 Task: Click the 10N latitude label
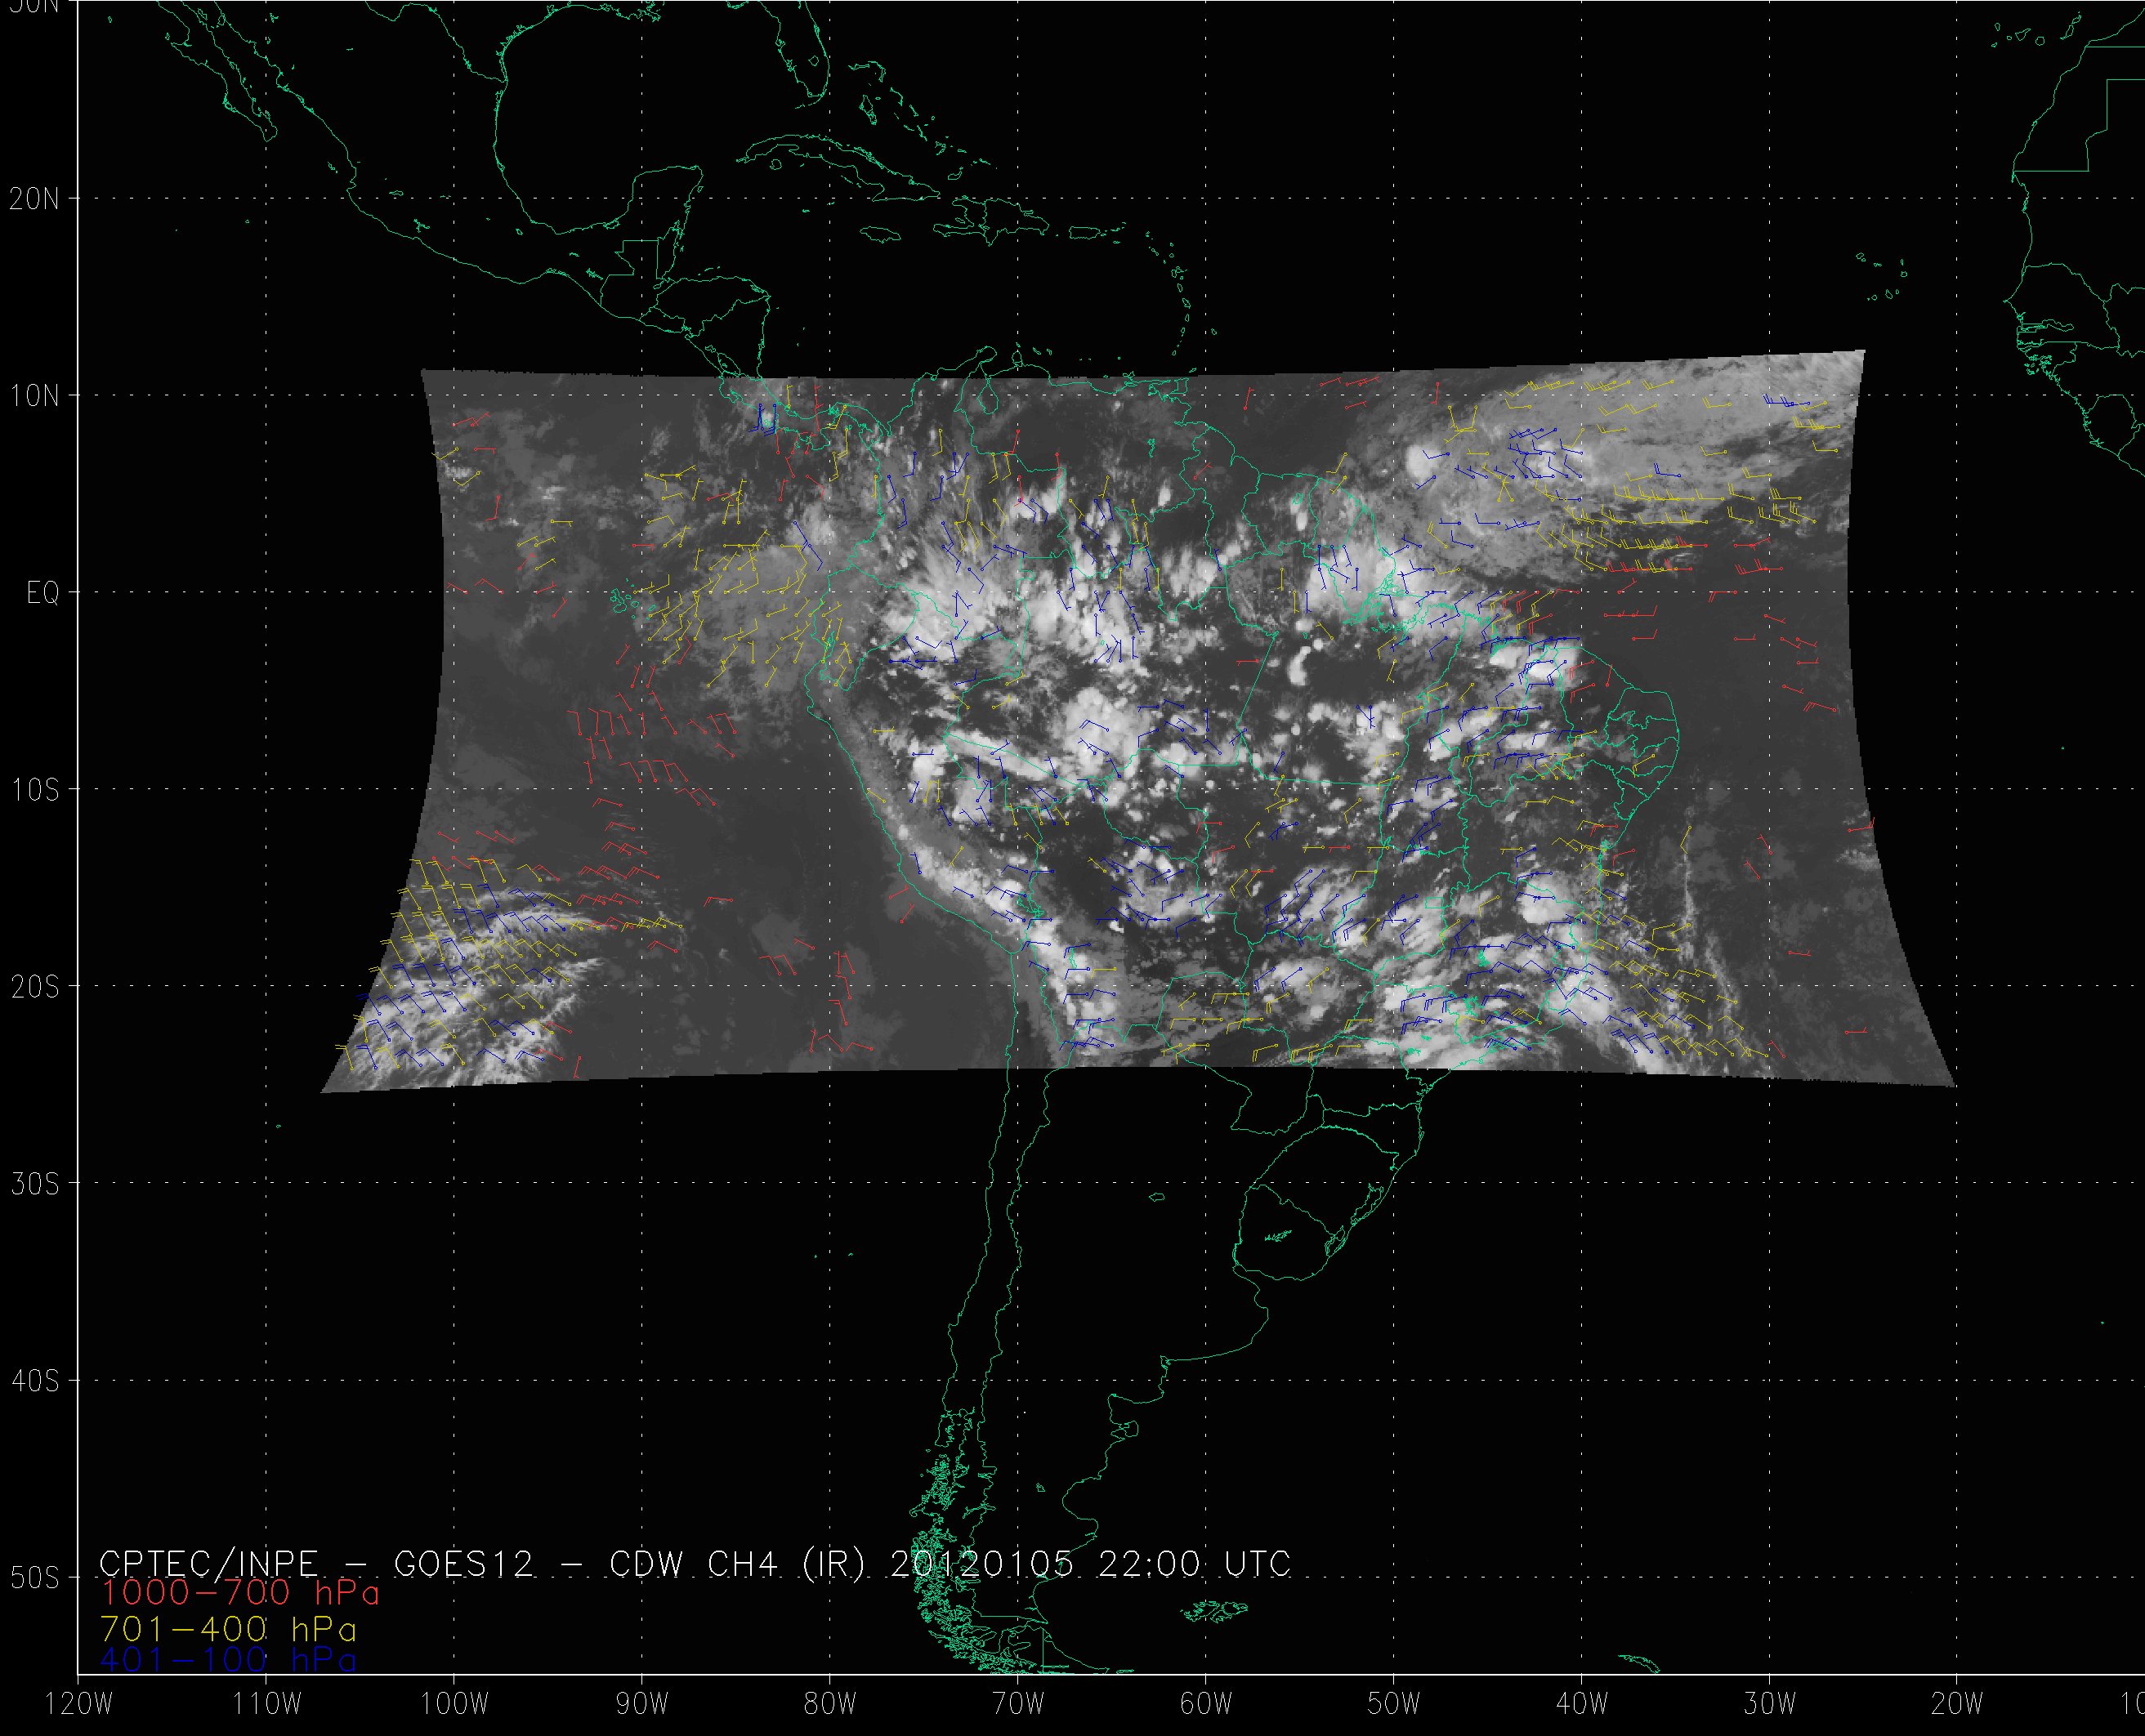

---

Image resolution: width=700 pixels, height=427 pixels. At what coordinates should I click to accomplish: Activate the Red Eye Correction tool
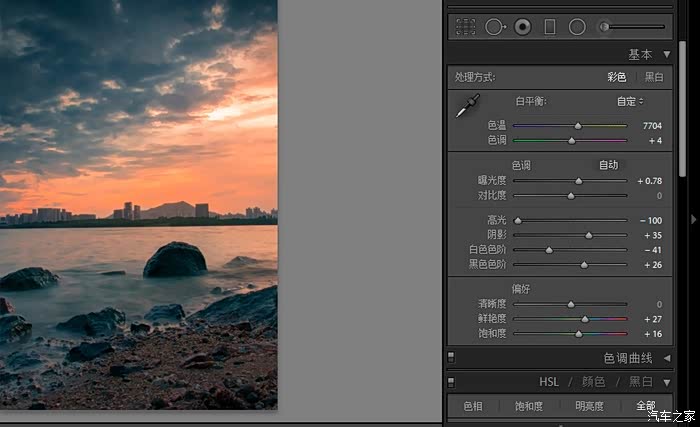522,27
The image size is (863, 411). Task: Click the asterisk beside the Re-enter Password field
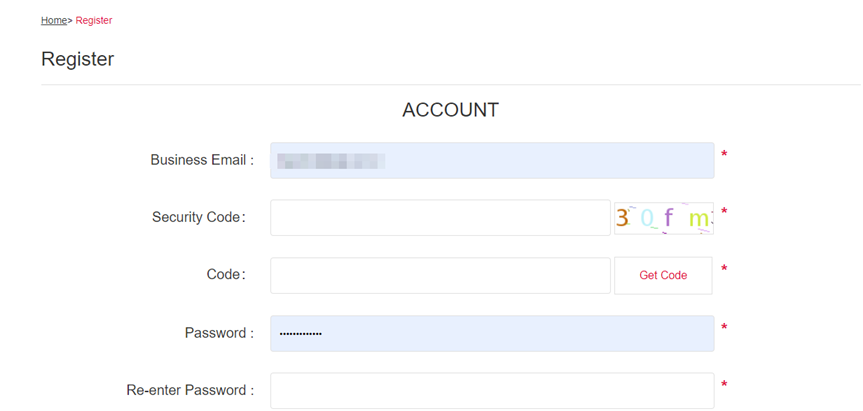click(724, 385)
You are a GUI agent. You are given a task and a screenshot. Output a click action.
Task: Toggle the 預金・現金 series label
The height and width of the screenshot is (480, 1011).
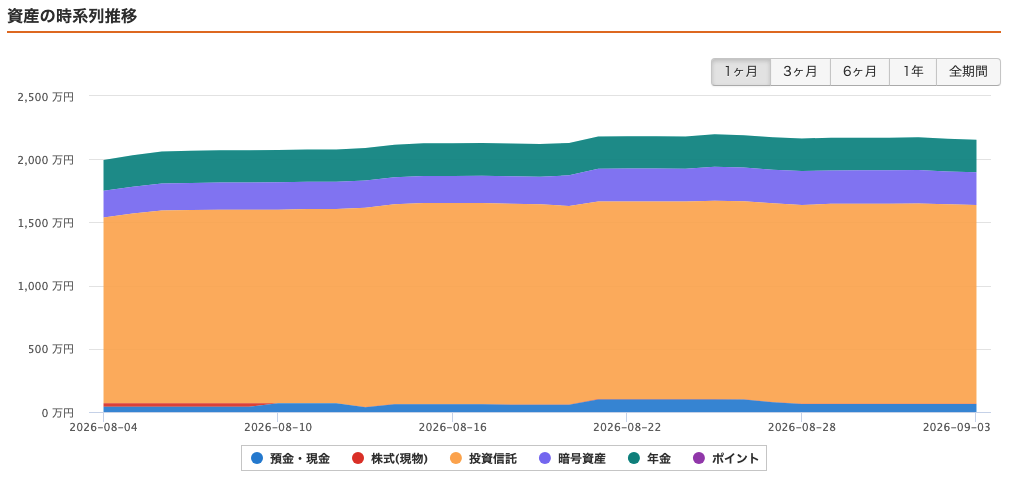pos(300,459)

■ **WHAT YOU ARE ASKED TO DO**
Output as a JSON list of strings the lines starting at the line that contains "You are a GUI" and ending at the line that contains "pos(300,459)", one string per line, with blank lines and pictures left out.

■ **COMPLETE RESPONSE**
[
  "You are a GUI agent. You are given a task and a screenshot. Output a click action.",
  "Task: Toggle the 預金・現金 series label",
  "The height and width of the screenshot is (480, 1011).",
  "pos(300,459)"
]